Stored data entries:

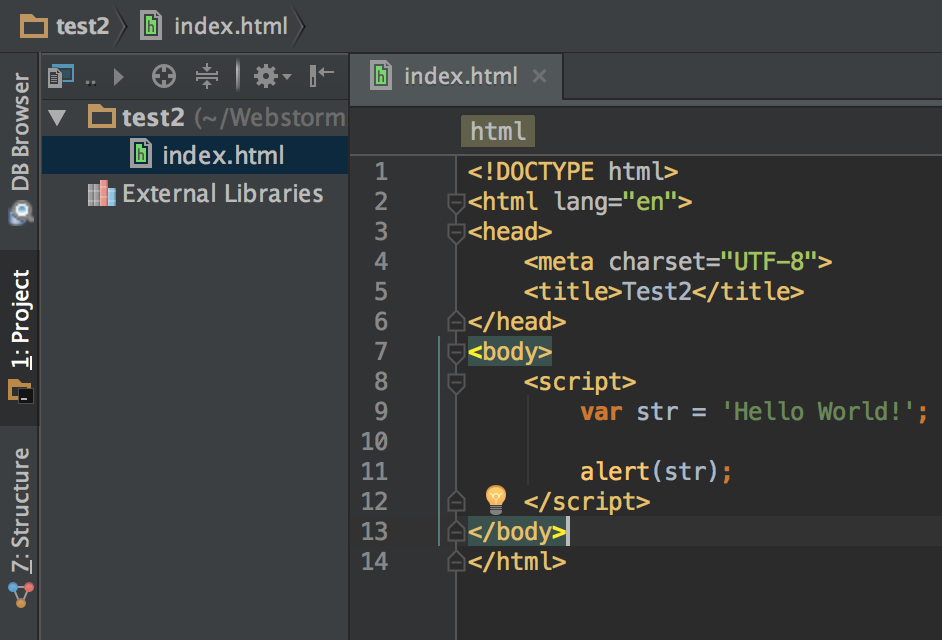
Task: Click line number 9 in the gutter
Action: (x=381, y=411)
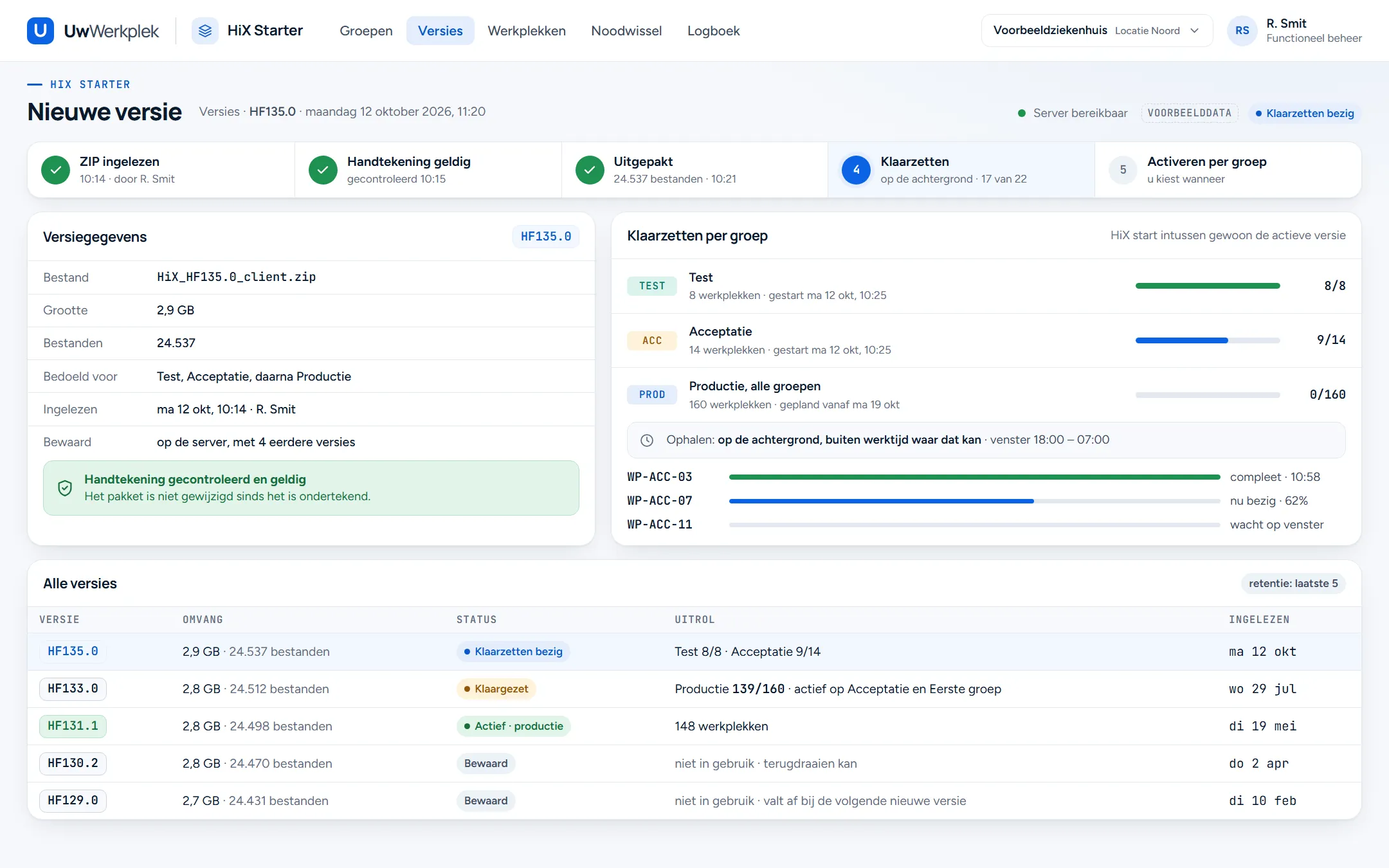Click the Handtekening geldig checkmark icon

click(x=323, y=170)
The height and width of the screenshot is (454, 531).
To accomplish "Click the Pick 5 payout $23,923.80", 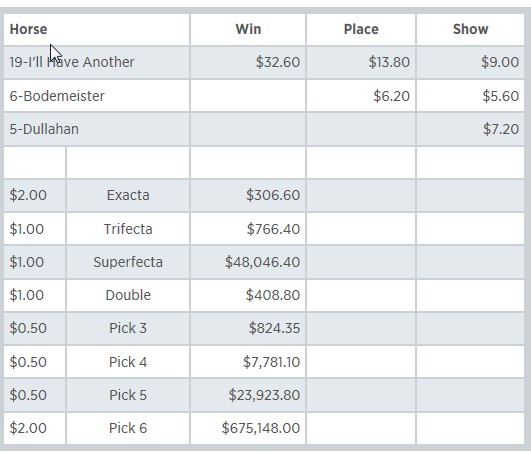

◆ Exercise details
Transcribe exactly the span of lines from the line holding "The height and" through the last line above, both included. Pictures stay out.

◆ Completed task
The height and width of the screenshot is (454, 531).
To accomplish "Click the Pick 5 payout $23,923.80", 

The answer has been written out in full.